Extracted records

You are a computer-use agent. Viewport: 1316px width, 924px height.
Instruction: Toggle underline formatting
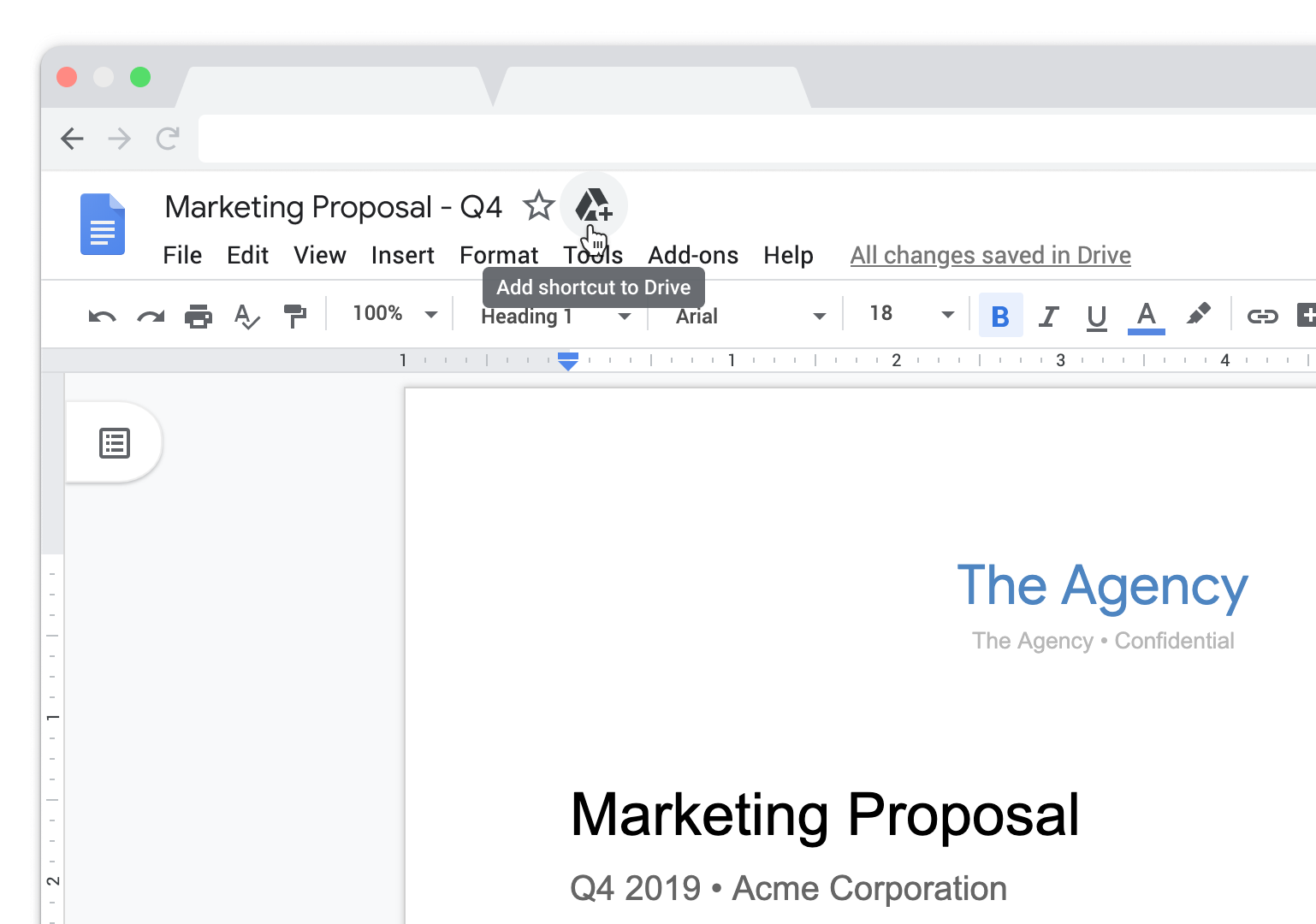[x=1096, y=315]
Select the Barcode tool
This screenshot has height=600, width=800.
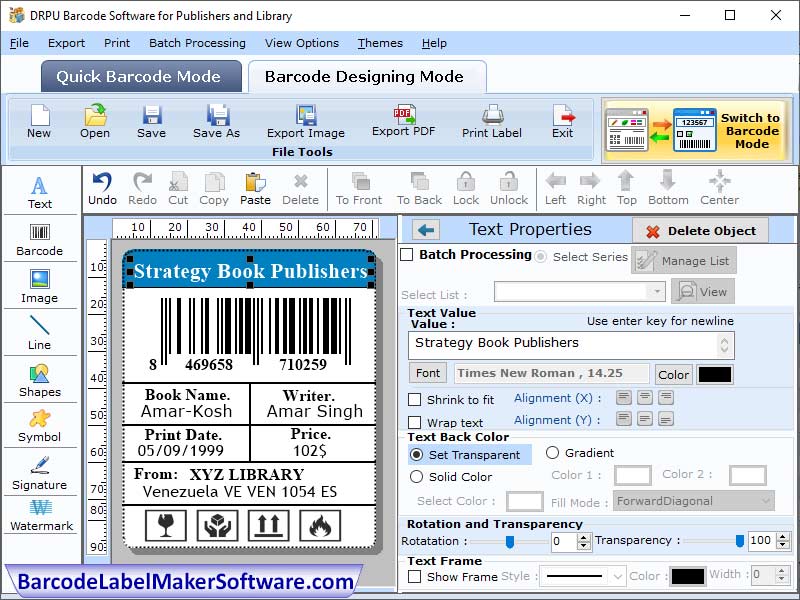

■ WORK TO COMPLETE
Say only how many lines above contain "width", with no other words.

■ TASK RESULT
2